__Source information__.
..............................

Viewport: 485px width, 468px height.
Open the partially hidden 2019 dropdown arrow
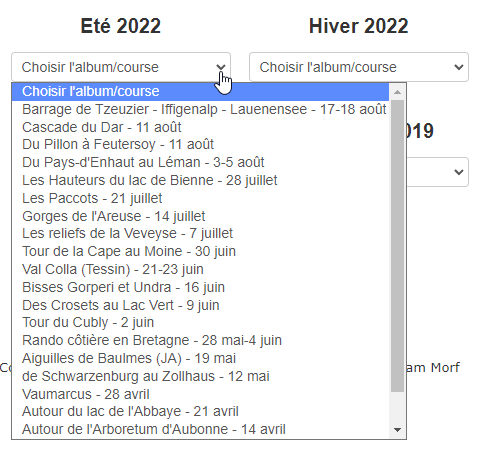click(x=459, y=172)
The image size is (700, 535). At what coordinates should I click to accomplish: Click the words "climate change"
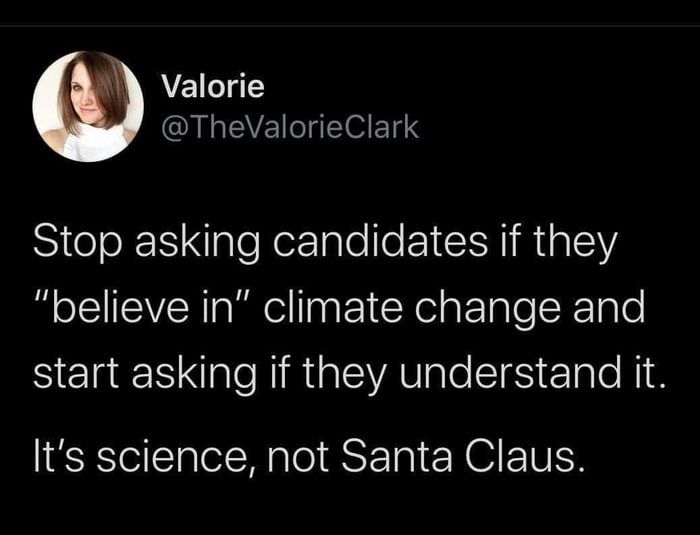click(412, 308)

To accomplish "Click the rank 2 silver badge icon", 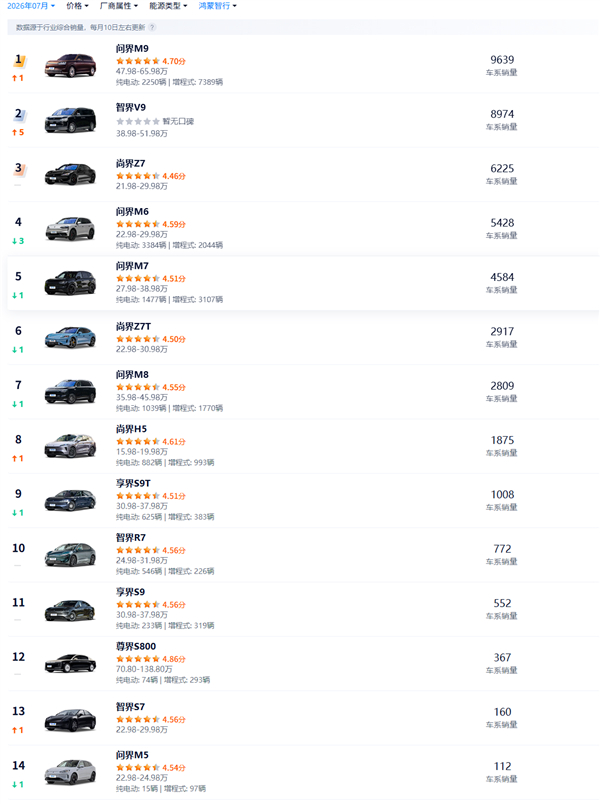I will pos(19,115).
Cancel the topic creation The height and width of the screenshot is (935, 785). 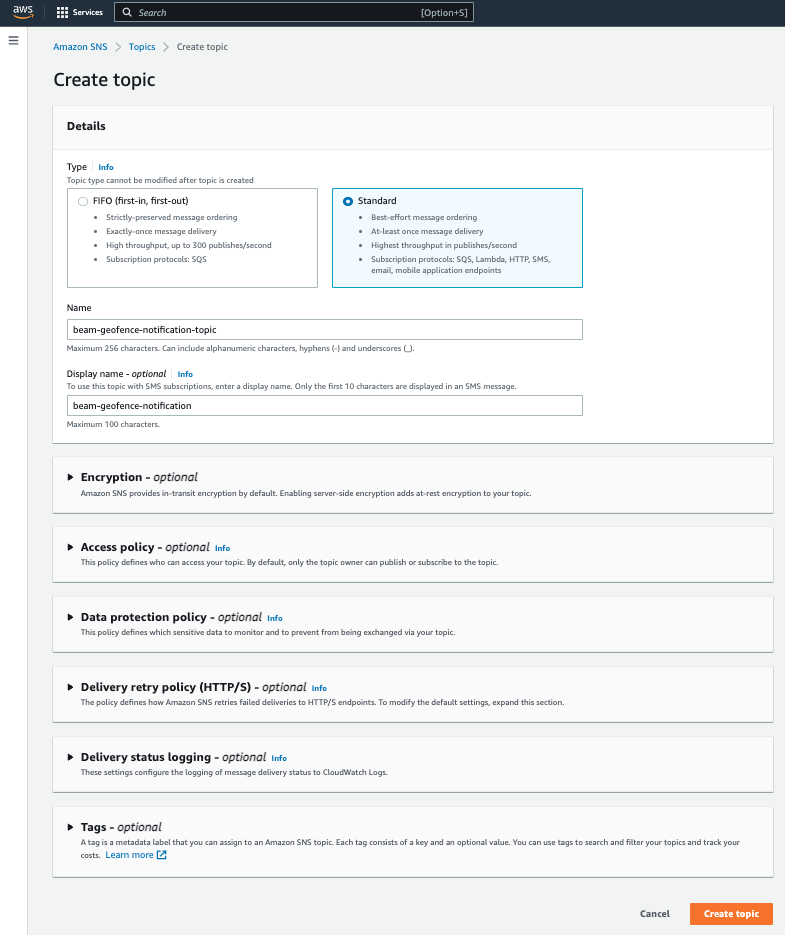(655, 913)
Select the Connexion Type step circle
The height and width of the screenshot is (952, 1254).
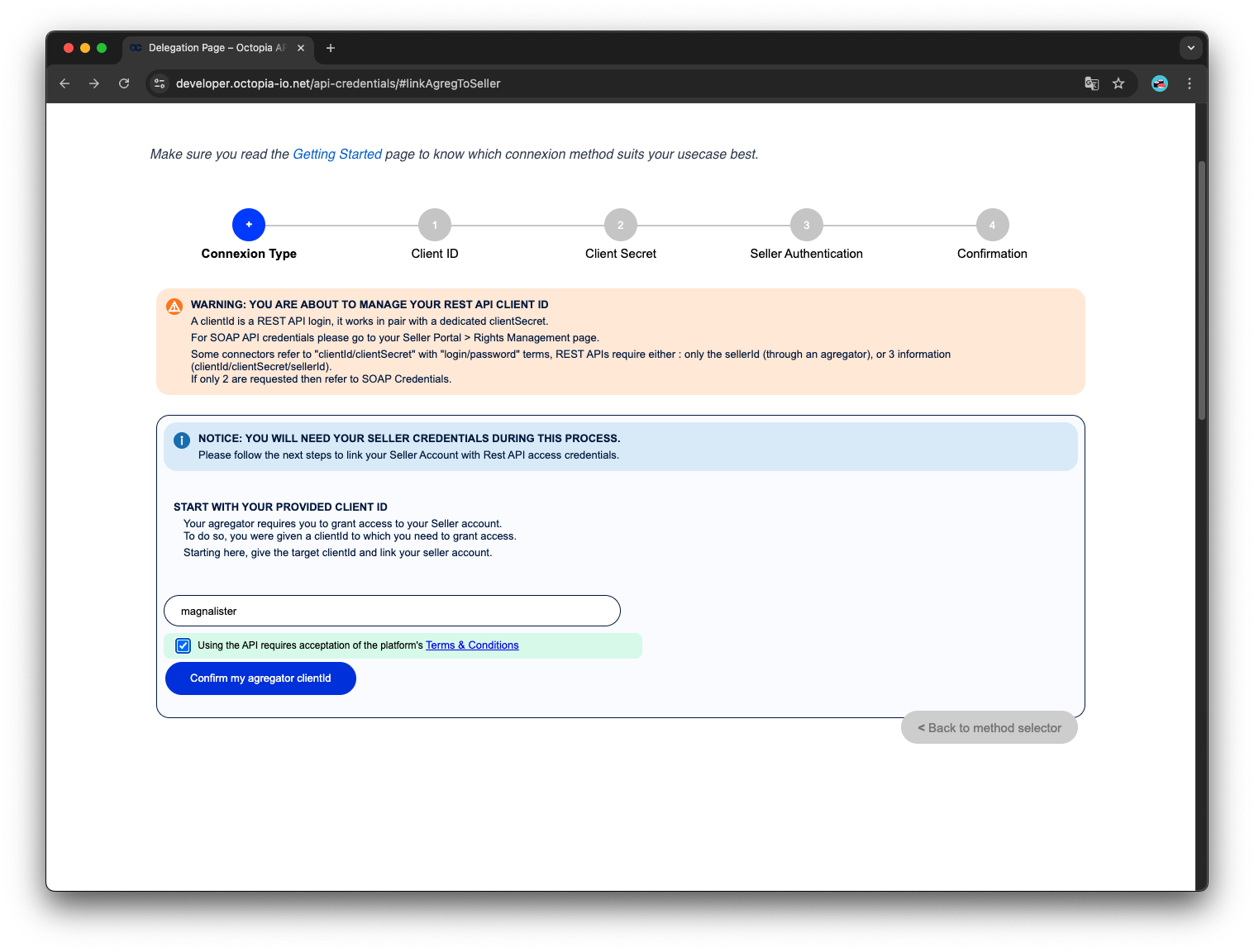(249, 225)
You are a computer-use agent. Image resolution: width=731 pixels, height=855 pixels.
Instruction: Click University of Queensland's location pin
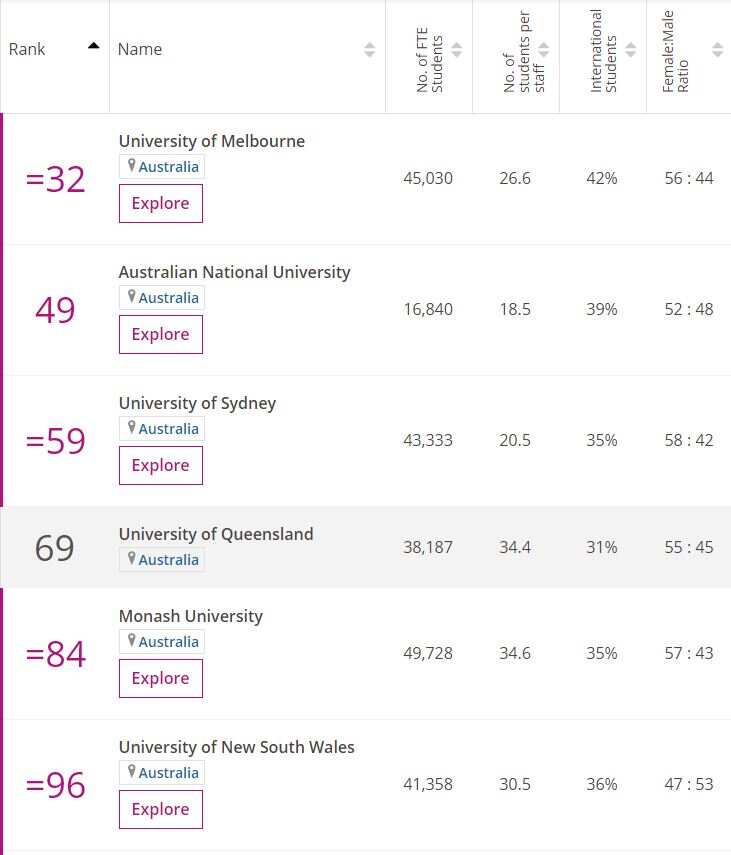[x=131, y=559]
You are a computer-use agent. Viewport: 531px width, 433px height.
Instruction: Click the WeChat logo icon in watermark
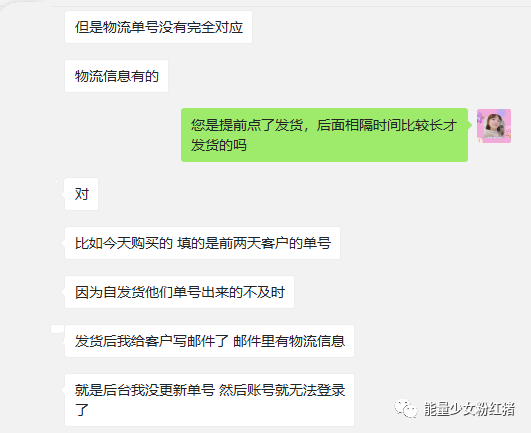pyautogui.click(x=405, y=409)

..............................

__About this exercise__.
Lines holding the string "computer": find them in the listing above and copy each one.

__Solution to this exercise__.
You are a computer-use agent. Image resolution: width=731 pixels, height=855 pixels.
You are a computer-use agent. Viewport: 531px width, 433px height.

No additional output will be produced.